Je passe sur le salaire qui est indexé de la même façon qu'on soit issu de la Métropole ou "natif"... Ce qui devait "compenser" la distance et la cherté de la vie comparé à la Métropole, est acquis par ceux-là même qui sont d'ici, qui y ont leur famille, leur vie, leur maison....
Donc finalement, natifs ou pas, les fonctionnaires d'état ou territoriaux ont presque les mêmes avantages au final.

Je ne le conteste pas!
Je ne leur en veux pas.... Et de quel droit? Et leur en vouloir de quoi? C'est un droit qu'ils ont obtenu? Parfait!

Quant à nous, nous avons choisi de vivre ici.
Nos retraites ne sont pas indexées: elles sont au centime près ce qu'elles seraient en métropole!
Nous vivons très "local": nous choisissons d'acheter nos fruits, légumes et poissons sur le marché et pas au magasin pour faire vivre les petits producteurs.
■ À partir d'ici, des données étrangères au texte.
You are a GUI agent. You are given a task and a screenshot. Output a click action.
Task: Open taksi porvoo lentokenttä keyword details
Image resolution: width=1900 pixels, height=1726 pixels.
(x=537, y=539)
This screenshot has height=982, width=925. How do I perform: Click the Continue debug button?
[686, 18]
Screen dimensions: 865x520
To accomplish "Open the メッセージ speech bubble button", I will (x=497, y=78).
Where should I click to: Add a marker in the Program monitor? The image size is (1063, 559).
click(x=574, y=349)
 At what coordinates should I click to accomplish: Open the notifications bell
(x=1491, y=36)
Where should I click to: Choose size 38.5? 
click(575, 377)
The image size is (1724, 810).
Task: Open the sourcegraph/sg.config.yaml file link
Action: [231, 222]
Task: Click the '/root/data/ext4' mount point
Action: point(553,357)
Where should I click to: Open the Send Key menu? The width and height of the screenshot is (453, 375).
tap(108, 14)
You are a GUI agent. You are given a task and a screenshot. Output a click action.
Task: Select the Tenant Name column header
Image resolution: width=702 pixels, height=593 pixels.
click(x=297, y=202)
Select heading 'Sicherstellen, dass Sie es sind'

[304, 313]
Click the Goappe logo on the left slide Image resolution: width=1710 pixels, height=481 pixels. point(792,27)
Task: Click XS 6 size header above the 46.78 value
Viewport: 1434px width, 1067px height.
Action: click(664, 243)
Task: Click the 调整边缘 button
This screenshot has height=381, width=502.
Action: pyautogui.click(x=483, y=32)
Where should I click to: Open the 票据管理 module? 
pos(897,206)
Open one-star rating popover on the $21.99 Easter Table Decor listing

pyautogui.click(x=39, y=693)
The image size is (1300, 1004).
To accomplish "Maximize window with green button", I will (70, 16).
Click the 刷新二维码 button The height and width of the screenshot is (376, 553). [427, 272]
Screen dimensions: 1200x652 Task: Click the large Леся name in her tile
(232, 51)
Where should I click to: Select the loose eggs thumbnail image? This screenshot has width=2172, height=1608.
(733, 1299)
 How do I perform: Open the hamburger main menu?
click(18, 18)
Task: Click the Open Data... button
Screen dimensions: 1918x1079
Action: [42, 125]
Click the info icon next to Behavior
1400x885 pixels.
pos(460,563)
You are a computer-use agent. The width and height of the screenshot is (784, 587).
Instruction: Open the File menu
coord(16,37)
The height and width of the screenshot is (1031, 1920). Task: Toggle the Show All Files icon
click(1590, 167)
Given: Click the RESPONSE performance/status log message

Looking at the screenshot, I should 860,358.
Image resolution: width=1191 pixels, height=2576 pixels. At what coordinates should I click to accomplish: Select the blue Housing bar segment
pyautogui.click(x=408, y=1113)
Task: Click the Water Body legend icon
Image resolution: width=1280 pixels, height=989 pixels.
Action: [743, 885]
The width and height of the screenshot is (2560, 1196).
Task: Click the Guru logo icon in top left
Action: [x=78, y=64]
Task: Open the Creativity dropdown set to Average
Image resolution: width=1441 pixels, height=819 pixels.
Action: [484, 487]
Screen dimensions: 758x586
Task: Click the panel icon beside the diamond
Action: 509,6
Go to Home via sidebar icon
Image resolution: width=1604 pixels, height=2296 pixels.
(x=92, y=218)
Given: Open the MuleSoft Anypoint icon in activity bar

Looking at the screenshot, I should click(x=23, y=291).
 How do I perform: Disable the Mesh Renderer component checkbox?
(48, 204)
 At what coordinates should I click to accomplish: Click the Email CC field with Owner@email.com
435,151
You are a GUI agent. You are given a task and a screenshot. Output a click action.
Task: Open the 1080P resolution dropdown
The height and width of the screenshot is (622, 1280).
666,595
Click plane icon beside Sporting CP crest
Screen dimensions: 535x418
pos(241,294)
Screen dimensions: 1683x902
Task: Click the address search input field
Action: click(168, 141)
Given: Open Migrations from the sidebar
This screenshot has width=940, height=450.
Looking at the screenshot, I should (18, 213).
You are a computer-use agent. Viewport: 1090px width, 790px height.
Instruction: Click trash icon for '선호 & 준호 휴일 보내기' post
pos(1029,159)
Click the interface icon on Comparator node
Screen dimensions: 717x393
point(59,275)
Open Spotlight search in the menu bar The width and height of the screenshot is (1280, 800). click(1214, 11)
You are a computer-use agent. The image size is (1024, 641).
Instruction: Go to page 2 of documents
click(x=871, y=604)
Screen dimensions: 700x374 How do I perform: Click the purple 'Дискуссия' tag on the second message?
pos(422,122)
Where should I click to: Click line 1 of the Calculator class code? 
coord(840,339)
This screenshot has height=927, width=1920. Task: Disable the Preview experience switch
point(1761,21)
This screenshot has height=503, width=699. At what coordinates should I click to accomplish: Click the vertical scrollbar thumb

Ce que ne font pas forcémenbt tous les "natifs".
Notre électroménager a été acheté sur l'île, chez les commerçnats présents sur place. Nous ne les avons pas faits venir de Tahiti. Beaucoup font le choix inverse car ce serait "moins cher à Tahiti".
Nous ne partons pas en voyage, comme d'autres qui partent tous les ans vers les USA, la Nouvelle-Zélande ou le Japon. Dans le lot, il y a des Popa'a certes, mais aussi beaucoup de Tahitiens.

J'ai appris à tresser, j'ai appris à faire mes couronnes - ce que bien de Tahitiennes "natives" ne savent pas faire -
Nous entretenons et ramassons des tiare pour les festivités familiales ou nationales.

Ce couple nous porte tort à nous tous, ceux qui ont fait le choix comme nous de venir vivre ici, que ce soit pour 2 ans, 4 ans ou pour toujours.
Ils portent tort à ceux qui comme nous se sont adaptés, pliés, habitués aux coutumes locales.
Ils donnent du Popa'a une image déplorable sans penser une seconde que c'est toute notre communauté d'expat' qui prend les injures, la colère dans la tête!

Alors, le jour d'après, on en reparle?
Certains sont restés aussi puants, méprisants, imbus d'eux-mêmes qu'avant.
D'autres sont restés aussi agressifs, jaloux et revanchards qu'avant.
Quelques uns continuent à se servir du fait nucléaire pour nous vouer, nous les non-natifs, au gémonies!

On en parle des canettes de coca trouvées sur la plage où aucun touriste n'a mis les pieds depuis 2 mois?
On se fâche pour la musique mise à fond sans respect de celui qui préfère quitter la plage plutôt que subir cette horreur?

En gros, si on veut parler de respect de l'autre, vais-je leur jeter à la figure leur absence de correction et parfois même leur malhonnêteté?

Je ne peux pas car je me refuse à faire des amalgames!
Et que je connais quelques "tahitiens de souche" qui sont d'une grande gentillesse et très respectueux!

Ce qui n'est pas le cas des hurleurs du moment!

Le "jour d'après" devait voir l'émergence d'un monde meilleur, d'un Humain amélioré par la souffrance, la privation, l'éloignement....
Tu veux que je te dise? J'y croyais peu; je n'y crois plus du tout!
Et même je trouve que "le jour d'après" sent encore plus mauvais que celui d'avant.